Republic Wireless today addressed what can be the major pain point of the contract-free wireless service model—the unsubsidized devices that tend to go with them.
The carrier, which has an unusual business model and the lowest monthly price point in the wireless industry—$19 a month for unlimited talk, text and data, with the purchase of a $249 Motorola DEFY XT smartphone—has lowered the cost of entry. Subscribers now have the option of paying $99 for the DEFY XT, if they instead pay $29 a month for service.
“People love Republic and the tremendous savings we offer consumers, but the up-front $249 price point for the Motorola DEFY XT was cost-prohibitive for some,” David Morken, co-founder of Republic parent company Bandwidth, said in a Feb. 20 statement. “Today’s announcement provides the option for shoppers to save now with a lower price for the phone, or save over time with a lower monthly cost for service.”
Republic Wireless estimates that a family of three, each with a Motorola DEFY XT, saves an average of $2,715 over two years when they go with the $19 plan. When they choose to save on the phone and pay $29 monthly, average savings during the same time would be closer to $2,445.
“In today’s challenging economy,” said Morken, “there is no reason the monthly cell phone bill should be one of the highest household expenses.”

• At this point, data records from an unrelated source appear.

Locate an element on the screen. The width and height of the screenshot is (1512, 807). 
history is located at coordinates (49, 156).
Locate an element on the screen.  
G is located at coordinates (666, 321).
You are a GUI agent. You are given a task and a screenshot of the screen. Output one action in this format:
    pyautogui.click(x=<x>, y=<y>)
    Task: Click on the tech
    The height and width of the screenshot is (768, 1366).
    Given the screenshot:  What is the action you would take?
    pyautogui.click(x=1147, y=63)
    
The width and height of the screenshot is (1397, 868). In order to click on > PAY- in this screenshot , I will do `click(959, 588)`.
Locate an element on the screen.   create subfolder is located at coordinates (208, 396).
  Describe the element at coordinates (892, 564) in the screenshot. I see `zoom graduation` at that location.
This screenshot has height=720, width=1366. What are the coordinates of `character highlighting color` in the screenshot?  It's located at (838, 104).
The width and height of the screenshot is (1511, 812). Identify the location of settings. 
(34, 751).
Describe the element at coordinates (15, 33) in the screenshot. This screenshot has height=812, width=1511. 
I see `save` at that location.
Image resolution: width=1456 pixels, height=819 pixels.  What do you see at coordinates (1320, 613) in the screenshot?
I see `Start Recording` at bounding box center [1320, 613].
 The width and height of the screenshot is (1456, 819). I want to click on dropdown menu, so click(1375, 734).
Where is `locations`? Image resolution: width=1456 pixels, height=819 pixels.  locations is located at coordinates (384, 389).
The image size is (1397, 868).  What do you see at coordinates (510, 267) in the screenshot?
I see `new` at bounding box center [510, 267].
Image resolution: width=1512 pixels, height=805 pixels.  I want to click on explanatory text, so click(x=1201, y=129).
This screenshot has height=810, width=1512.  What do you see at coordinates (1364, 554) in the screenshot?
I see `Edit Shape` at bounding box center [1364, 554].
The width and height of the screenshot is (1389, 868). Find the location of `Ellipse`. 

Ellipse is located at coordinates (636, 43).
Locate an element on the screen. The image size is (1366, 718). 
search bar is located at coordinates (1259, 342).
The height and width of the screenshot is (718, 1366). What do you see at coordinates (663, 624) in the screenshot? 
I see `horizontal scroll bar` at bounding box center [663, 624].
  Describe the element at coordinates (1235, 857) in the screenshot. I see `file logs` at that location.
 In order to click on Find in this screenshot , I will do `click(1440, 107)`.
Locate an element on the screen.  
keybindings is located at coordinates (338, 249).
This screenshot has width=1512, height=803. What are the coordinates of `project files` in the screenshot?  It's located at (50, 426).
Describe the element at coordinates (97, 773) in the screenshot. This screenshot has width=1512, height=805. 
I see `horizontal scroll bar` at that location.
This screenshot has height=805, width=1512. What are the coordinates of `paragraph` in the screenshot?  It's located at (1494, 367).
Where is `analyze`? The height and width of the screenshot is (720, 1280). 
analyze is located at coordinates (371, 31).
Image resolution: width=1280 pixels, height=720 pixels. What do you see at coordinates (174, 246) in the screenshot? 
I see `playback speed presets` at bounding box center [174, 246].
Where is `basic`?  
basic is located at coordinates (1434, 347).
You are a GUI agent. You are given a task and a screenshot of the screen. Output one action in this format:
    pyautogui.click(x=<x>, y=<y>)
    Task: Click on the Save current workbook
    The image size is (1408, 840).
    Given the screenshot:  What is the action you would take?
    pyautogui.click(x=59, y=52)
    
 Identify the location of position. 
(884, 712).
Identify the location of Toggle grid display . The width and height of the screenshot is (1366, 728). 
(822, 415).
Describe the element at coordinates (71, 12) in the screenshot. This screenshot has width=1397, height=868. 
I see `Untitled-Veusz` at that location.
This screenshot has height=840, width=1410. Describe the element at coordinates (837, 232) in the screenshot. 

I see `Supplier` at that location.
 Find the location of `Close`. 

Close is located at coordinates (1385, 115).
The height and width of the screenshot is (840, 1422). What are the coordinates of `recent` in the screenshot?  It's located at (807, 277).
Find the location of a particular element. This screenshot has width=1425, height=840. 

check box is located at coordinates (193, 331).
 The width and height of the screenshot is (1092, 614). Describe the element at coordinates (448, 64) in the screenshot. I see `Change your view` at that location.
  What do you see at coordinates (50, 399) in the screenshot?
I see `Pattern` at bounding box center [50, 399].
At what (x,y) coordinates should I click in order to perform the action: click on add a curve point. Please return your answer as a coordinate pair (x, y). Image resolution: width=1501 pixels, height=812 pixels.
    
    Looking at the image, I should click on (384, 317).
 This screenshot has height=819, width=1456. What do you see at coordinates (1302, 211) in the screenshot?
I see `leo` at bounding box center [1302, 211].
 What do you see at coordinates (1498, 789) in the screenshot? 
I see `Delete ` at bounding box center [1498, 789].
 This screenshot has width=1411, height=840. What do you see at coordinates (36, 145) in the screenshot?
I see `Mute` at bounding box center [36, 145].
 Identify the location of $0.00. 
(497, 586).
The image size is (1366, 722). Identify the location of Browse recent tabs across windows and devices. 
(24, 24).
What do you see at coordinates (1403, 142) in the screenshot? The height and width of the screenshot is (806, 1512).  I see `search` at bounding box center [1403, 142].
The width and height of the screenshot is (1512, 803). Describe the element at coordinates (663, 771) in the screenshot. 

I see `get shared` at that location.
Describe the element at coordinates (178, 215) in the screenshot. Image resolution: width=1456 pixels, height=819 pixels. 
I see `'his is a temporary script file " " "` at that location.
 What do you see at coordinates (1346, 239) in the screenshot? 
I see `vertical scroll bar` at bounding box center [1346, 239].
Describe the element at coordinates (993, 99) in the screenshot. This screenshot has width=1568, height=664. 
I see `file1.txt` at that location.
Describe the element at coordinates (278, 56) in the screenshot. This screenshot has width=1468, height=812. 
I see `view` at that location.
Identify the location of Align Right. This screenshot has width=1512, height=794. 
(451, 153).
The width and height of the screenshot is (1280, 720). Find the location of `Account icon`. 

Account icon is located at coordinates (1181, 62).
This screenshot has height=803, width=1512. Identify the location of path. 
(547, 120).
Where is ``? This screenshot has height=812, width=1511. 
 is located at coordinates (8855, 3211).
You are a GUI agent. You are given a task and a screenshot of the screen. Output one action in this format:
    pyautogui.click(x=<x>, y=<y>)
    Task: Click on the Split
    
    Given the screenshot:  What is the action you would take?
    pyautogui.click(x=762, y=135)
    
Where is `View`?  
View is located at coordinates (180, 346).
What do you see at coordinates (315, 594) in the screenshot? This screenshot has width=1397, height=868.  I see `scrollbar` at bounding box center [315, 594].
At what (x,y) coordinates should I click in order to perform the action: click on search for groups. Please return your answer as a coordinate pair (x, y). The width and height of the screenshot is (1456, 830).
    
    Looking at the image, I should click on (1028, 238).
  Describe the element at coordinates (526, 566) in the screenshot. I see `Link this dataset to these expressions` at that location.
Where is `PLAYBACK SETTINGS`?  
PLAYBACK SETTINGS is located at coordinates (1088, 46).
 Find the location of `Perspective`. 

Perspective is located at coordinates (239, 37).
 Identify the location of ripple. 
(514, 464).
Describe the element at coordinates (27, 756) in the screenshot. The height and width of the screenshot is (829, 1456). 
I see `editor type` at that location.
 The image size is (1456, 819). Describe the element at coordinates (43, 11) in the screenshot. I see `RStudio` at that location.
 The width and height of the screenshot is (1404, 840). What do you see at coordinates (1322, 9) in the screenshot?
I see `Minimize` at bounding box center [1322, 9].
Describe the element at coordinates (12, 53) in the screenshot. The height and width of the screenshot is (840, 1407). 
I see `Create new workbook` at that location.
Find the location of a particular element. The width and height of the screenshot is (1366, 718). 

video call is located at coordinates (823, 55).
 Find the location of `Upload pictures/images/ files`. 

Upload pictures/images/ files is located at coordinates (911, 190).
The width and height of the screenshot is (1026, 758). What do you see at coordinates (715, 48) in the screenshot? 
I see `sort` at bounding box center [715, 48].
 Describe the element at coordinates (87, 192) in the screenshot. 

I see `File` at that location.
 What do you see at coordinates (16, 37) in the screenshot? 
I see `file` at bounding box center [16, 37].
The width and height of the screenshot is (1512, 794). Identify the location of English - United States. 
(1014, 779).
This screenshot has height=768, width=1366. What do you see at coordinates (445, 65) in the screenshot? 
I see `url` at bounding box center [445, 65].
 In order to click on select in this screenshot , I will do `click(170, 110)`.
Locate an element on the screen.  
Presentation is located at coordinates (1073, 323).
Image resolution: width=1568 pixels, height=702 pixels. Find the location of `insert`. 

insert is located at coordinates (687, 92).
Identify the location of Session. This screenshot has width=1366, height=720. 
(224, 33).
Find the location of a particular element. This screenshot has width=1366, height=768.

And in today’s world, you should expect to get what you pay for.
The Republic Wireless model depends on users spending the majority of their time within range of a WiFi hotspot and using voice-over IP to place calls. When users aren’t close to a usable WiFi signal, the phone turns instead to the Sprint network. Republic reserves the right to break up with users who spend too much time on Sprint’s network—though it won’t say what “too much time” constitutes—and adds that it has yet to break up with anyone.
In a Feb. 11 review, Consumer Reports telecom engineer David Toner, who spent time with the DEFY XT in the New York City area, said he found the phone decent but limited and the service acceptable but sometimes irksome.
The ideal scenario, he said, is to place a call while at home and staying put or else out and about, as transitions are an issue.
“The person at the other end of the call must hit the flash button to maintain the conversation or he’ll lose the call,” said the Consumer Reports blog, reporting on Toner’s review. It added, “The phone did not do a very good job of recognizing when the WiFi signal was becoming too weak to maintain the call, resulting in dropped calls or poor performance. David had better luck manually forcing the phone to switch from WiFi to cellular.”
A shortcoming of the phone, which runs the Gingerbread version of Android, is that it can send and receive text messages but not messages with videos or photos. Toner also found it to be “small but chunky.”
(Republic’s Morken said additional devices will be made available “later this year.”)
Pointing out that Republic’s savings are potentially greater for someone who decides to take the company up on its $99 phone offer and stay for only a year (there’s no annual contract), Toner said, in summary, that Republic is certainly not for everyone. However, he said, it might be an acceptable option for perhaps college students with continually good WiFi reception or else “penny pinchers” who are still carrying around flip phones and “reluctant to pony up the higher monthly cost for a smartphone from a conventional carrier.”